■ What you are asked to do
With the material below, print exactly the lines between the line holding "You are a GUI agent. The screenshot is 97×2576." and the line holding "https://childrens-drawing.com (34, 710)", inclusive. Add nothing else.

■ Exercise materials
################

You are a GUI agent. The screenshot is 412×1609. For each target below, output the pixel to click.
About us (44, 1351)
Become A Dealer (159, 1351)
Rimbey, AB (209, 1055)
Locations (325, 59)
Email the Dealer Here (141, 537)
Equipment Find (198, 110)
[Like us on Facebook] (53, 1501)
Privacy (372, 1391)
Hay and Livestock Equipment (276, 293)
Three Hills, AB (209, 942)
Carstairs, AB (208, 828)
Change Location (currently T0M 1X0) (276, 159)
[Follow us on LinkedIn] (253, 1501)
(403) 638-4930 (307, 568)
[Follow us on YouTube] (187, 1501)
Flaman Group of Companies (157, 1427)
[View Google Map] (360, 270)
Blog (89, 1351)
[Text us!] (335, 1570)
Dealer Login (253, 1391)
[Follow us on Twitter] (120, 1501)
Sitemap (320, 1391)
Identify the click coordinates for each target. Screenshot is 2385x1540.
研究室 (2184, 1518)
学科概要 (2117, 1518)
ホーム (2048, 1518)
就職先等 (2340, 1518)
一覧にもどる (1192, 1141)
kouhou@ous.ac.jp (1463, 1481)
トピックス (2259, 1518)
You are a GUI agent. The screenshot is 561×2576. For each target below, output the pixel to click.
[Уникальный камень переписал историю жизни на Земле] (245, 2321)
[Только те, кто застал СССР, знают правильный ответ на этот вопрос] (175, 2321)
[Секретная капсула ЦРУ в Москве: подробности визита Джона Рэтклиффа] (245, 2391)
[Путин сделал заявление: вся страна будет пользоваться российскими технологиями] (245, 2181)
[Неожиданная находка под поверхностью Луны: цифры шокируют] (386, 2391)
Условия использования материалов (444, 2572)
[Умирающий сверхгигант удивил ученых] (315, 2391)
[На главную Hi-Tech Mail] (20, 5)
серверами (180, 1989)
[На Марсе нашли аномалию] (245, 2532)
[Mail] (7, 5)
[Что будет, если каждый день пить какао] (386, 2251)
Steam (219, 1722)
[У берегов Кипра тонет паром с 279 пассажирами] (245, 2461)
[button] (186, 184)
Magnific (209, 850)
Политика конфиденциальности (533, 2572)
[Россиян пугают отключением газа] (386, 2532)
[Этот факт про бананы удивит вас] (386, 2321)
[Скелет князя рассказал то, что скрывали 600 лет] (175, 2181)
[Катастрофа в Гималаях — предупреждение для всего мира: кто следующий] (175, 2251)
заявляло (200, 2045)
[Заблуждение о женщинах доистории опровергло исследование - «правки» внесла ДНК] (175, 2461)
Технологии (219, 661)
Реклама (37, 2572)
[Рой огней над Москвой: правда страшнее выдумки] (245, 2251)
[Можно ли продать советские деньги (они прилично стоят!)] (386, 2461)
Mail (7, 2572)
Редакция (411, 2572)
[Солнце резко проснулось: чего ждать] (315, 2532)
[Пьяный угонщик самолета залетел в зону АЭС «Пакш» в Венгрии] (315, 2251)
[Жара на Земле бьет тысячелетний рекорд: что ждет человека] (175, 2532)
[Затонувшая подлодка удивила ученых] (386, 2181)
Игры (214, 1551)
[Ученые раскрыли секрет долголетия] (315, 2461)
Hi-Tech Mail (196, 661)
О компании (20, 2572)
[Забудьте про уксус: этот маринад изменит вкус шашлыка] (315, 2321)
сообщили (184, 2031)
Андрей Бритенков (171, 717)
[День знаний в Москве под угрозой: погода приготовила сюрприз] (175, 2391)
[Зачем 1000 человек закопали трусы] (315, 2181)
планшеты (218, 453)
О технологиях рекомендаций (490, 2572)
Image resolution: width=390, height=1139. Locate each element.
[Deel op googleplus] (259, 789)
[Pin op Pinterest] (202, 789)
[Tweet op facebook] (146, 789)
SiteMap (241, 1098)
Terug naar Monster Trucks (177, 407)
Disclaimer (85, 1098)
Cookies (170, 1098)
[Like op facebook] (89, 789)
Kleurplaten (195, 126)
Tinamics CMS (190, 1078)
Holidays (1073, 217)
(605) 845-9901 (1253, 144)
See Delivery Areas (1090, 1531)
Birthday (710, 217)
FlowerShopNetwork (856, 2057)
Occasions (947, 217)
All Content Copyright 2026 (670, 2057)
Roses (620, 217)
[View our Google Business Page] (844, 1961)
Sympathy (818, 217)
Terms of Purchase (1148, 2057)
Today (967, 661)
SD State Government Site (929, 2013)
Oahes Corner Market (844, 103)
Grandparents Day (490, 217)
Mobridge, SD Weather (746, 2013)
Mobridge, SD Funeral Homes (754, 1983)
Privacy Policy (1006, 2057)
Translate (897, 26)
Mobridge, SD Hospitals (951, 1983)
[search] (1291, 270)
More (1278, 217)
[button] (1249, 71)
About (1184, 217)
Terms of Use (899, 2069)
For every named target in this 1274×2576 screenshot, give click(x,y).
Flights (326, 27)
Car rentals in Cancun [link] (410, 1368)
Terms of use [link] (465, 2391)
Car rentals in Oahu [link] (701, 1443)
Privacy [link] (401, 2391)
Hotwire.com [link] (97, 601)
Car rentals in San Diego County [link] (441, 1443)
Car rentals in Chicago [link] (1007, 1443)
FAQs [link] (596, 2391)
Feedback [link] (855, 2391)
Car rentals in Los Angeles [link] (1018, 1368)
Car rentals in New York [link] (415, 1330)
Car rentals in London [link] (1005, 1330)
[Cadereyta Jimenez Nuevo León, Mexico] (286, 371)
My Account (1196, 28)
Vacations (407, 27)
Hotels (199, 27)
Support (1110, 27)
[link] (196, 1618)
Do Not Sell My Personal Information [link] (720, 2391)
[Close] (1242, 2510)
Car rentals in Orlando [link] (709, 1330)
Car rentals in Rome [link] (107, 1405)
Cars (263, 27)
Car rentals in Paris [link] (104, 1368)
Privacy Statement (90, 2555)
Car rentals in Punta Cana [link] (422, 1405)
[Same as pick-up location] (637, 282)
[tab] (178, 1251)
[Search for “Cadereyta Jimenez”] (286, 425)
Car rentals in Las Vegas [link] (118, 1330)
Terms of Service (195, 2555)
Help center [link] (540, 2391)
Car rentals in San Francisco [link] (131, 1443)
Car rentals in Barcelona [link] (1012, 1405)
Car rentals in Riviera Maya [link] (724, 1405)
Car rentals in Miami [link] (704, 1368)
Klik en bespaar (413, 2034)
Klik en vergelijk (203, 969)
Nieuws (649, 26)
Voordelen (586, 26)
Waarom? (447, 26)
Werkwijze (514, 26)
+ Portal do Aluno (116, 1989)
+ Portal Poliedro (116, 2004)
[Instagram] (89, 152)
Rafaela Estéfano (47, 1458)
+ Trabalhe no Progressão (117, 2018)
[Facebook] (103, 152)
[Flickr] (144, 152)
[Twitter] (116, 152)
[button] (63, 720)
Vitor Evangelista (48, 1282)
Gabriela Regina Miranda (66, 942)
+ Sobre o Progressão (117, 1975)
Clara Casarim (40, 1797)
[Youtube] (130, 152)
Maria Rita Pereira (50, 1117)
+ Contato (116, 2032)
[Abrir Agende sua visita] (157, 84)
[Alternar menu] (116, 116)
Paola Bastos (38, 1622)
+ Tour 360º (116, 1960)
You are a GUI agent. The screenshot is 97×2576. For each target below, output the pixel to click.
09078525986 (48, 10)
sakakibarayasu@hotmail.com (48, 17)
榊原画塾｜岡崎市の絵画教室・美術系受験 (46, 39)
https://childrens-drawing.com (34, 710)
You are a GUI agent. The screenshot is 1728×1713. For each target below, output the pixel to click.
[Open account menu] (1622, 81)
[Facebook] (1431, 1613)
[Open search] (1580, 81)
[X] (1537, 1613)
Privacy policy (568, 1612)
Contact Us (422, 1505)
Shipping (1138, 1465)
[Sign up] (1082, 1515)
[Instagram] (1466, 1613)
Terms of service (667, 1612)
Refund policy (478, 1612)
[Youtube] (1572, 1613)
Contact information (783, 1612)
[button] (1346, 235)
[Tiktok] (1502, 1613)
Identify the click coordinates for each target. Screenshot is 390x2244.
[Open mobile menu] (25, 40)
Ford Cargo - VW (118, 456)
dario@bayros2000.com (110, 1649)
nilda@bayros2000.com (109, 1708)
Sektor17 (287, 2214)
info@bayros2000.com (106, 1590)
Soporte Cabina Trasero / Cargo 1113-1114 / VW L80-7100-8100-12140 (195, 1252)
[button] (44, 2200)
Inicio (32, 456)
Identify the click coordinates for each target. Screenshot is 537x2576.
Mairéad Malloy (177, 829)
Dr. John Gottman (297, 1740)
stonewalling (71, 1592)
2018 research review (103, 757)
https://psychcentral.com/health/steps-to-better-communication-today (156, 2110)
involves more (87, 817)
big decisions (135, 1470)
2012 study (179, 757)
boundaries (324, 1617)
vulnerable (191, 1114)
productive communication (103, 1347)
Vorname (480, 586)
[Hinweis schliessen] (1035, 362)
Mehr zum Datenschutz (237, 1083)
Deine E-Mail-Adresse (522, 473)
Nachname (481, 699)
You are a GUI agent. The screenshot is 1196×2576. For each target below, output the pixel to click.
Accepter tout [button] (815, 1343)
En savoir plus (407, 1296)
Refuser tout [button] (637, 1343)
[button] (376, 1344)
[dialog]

################

■ Answer space
You are a GUI agent. The screenshot is 97×2576. For each target below, output the pixel to click.
09078525986 (48, 10)
sakakibarayasu@hotmail.com (48, 17)
榊原画塾｜岡崎市の絵画教室・美術系受験 (46, 39)
https://childrens-drawing.com (34, 710)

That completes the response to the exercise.